# Can Someone explain The vivExotic Vivariums please?



## MichaelT (Jan 14, 2012)

Im looking on swell reptiles and they sell a Compact vivExotic LX24 24'' Vivarium £32.99, what does the compact mean because they also sell the same one but Under the catergory 'Vivariums' £45.99

Whats the difference? 

Thanks


----------



## THELAWrence (Aug 11, 2011)

It will be the same length but taller and deeper.


----------



## LovLight (Apr 14, 2012)

Yeah the compact LX model just has a smaller footprint than the more standard sized VX model 

Sent from my U8180 using Tapatalk 2


----------



## MichaelT (Jan 14, 2012)

Thanks both of you , are these vivariums easy to assemble?


----------



## steven1 (Jun 15, 2012)

somebody else did a post before about one


----------



## LovLight (Apr 14, 2012)

MichaelT said:


> Thanks both of you , are these vivariums easy to assemble?


They aren't to bad actually. If you lay everything out beforehand, the instructions are pretty straightforward and even someone with next to no DIY skills should be able to put one together in under an hour. The one thing it doesn't say on the instructions is the runners for the glass doors are different depths so you need to fit tge deeper runner at the top and the shallower one on the bottom. 

Sent from my U8180 using Tapatalk 2


----------



## MichaelT (Jan 14, 2012)

Thanks  Ido Kitchen fitting as a job so should Get on Ok hopefully lol


----------



## Swell Reptiles (Jun 20, 2011)

*Vivs*

Hi Michael

As THELAWrence said, the LX models are not as tall or deep as the VX models but have the same length.

The LX (Compact) models are 24 inches long x 16 inches high x 15 inches deep.
The VX (Standard) models are 24 inches long x 21 inches high x 18.5 inches deep.

Actually they are both a little shy of 24 inches (for reasons best known to VivExotic!) long, more like 23 inches but I suppose they require a space of at least 24 inches.

We have the LX and VX models in beech, walnut and oak finishes and also have a nice version of the VX36 in black.
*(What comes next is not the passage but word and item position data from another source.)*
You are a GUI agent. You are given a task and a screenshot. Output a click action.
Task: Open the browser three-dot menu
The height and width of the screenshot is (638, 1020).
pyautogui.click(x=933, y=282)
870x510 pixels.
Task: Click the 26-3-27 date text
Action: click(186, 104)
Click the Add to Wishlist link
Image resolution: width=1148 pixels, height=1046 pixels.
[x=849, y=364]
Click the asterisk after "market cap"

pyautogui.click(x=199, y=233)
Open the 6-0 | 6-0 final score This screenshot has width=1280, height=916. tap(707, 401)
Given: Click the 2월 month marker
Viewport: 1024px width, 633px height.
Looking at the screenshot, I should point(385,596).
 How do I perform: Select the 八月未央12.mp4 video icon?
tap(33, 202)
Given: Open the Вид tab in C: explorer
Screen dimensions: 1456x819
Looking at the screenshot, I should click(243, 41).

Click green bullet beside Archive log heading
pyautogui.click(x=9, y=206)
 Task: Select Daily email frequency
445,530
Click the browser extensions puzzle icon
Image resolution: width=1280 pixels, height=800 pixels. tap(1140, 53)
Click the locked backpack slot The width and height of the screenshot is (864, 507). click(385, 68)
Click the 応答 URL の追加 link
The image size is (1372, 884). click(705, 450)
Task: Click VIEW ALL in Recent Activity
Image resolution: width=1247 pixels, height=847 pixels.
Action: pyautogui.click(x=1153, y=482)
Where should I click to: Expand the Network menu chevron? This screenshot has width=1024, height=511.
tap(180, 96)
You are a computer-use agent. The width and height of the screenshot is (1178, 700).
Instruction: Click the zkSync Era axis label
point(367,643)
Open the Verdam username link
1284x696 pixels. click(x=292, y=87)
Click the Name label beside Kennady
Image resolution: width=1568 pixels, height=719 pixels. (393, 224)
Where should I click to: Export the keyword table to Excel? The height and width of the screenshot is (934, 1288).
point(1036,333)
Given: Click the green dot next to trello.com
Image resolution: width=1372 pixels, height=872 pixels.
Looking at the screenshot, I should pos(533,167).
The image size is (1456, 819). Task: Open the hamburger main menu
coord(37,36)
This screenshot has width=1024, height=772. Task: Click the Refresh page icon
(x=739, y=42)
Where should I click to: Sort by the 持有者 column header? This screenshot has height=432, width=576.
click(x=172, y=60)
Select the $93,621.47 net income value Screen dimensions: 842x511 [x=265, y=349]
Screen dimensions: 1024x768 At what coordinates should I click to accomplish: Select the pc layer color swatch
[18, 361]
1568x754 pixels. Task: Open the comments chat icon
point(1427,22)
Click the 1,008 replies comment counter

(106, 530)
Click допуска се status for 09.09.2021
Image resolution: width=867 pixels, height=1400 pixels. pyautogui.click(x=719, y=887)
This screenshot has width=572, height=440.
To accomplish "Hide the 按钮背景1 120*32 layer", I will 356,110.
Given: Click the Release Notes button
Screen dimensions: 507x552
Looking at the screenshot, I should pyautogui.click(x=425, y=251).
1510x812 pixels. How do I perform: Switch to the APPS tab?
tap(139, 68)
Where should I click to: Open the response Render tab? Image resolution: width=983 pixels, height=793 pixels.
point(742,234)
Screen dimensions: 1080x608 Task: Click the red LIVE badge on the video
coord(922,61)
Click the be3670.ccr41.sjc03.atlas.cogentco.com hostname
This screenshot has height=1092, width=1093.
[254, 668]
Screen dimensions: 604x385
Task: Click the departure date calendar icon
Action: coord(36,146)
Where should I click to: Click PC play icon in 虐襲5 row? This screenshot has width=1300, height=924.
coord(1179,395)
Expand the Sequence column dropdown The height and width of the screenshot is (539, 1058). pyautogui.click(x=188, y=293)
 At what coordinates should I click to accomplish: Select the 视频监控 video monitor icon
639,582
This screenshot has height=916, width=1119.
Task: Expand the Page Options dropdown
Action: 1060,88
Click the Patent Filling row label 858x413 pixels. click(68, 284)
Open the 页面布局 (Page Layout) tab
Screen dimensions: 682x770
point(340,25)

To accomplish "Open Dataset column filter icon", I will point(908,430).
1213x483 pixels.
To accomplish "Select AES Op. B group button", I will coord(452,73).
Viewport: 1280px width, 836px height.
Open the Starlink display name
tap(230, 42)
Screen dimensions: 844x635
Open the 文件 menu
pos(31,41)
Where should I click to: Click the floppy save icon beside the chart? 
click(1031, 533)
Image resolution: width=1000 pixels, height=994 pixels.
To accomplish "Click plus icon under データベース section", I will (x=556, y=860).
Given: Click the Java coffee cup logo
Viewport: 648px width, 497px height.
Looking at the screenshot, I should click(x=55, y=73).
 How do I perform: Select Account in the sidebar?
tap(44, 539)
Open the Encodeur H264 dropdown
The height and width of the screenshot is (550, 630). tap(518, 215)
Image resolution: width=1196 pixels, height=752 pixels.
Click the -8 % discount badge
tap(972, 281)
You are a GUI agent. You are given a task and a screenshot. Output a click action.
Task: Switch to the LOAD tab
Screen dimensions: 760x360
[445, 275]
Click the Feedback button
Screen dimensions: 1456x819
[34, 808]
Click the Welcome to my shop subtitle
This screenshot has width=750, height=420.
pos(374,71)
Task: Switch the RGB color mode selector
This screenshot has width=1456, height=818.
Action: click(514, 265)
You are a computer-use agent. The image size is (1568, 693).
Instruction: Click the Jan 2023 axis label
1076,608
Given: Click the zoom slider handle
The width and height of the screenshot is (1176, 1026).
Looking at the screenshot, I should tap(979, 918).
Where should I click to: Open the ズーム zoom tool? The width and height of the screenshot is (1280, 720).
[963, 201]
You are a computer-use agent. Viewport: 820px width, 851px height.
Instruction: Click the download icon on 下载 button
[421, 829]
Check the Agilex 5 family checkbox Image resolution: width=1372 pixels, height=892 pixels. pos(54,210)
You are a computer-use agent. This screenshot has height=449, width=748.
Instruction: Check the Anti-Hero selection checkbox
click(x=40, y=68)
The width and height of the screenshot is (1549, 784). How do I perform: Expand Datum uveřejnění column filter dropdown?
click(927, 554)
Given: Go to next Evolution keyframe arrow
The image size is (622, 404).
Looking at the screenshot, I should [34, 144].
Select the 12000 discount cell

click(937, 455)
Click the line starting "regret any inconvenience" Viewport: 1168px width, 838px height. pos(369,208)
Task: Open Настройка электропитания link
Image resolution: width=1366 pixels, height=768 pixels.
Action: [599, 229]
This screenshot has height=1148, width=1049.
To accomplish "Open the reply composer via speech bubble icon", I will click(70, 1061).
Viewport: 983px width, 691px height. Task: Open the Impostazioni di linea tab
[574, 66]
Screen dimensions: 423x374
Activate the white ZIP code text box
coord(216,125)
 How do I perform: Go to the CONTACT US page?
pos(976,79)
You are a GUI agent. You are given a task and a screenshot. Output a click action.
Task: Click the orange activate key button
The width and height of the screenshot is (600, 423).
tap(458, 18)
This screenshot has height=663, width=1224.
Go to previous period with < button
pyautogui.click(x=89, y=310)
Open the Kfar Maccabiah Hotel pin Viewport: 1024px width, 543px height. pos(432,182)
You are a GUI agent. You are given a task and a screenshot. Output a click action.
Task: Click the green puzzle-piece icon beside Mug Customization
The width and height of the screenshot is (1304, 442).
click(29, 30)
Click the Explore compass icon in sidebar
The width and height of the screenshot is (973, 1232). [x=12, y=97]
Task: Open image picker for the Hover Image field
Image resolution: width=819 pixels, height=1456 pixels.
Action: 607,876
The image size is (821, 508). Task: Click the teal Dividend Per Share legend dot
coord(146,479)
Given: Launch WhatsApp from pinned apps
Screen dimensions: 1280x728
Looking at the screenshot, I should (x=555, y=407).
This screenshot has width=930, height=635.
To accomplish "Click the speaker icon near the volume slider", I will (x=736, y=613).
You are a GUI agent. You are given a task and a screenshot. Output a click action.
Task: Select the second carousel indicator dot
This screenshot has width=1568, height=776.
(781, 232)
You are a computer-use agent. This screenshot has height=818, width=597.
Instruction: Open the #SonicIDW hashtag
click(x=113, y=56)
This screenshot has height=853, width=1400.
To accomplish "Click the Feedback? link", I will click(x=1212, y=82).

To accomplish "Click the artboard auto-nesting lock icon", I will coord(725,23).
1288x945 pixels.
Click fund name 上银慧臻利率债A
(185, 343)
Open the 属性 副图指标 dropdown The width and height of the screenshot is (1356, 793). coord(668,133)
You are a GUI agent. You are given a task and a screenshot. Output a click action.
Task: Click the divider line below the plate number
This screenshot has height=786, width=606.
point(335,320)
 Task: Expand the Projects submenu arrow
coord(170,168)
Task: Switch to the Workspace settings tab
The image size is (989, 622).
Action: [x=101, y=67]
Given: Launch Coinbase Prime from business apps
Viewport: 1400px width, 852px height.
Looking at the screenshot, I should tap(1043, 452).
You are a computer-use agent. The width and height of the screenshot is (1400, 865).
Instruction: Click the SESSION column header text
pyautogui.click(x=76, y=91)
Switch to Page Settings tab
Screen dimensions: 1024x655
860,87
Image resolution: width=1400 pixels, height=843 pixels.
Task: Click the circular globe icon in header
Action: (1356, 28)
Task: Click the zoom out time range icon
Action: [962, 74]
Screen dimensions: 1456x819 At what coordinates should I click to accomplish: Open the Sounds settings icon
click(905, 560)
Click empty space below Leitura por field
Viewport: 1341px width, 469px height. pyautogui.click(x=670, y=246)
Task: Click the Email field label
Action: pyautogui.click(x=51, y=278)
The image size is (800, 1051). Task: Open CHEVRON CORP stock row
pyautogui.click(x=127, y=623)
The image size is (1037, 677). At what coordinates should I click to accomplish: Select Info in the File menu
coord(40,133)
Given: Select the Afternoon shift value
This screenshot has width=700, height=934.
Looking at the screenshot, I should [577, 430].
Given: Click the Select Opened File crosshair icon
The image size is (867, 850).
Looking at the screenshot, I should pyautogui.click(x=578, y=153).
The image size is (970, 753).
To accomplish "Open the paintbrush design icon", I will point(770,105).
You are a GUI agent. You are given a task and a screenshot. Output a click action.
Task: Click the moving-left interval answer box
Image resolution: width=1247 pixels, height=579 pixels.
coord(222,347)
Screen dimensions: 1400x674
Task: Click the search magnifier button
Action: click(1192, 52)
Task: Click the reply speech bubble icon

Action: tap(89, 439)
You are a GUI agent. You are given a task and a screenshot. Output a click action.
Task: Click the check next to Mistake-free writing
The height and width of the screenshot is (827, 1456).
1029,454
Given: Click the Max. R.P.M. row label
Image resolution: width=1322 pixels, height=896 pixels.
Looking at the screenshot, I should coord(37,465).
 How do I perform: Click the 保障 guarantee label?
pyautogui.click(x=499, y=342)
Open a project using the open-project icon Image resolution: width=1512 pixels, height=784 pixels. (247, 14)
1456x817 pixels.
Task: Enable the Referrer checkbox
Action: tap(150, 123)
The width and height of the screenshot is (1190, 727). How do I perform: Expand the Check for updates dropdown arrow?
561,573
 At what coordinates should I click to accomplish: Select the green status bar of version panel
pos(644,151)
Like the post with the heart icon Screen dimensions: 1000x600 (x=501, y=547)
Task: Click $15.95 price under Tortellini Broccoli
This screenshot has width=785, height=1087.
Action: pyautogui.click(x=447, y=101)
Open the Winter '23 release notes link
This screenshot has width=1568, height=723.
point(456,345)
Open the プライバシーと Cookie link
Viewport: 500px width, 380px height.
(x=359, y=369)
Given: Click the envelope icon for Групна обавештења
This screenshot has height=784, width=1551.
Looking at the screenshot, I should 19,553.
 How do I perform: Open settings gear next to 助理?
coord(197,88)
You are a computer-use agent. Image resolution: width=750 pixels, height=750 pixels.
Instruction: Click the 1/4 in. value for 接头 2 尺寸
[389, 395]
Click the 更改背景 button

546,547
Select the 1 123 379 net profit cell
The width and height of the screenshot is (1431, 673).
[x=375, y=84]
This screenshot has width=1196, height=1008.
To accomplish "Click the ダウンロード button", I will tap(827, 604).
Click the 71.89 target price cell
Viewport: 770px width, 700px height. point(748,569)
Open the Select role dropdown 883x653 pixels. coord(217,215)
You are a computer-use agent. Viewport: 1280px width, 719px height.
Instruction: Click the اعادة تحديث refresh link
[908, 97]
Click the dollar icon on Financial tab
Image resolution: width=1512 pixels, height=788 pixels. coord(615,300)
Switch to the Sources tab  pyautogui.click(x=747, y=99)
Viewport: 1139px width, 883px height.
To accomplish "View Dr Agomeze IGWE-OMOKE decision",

Black Vivarium 36 inches

They are an excellent vivarium - nice and sturdy with a hard back and they are very easy to build. If you have any problems, just give us a call.

Here's the link again to all our vivs: UK's No.1 Vivarium online retailer

Best wishes


----------



## THELAWrence (Aug 11, 2011)

Swell Reptiles said:


> Hi Michael
> 
> As THELAWrence said, the LX models are not as tall or deep as the VX models but have the same length.
> 
> ...


Nice website you have there! I bought my last couple of vivs through your site.


----------



## MichaelT (Jan 14, 2012)

Swell Reptiles said:


> Hi Michael
> 
> As THELAWrence said, the LX models are not as tall or deep as the VX models but have the same length.
> 
> ...



Thanks I already Ordered a 24 from you before you replied and set it up with no problems , also some live food. both orders were dispatched same day and came to me next day in perfect condition, Your Service is Brilliant! I will definatly be using you in the future for livefood/Equipment


----------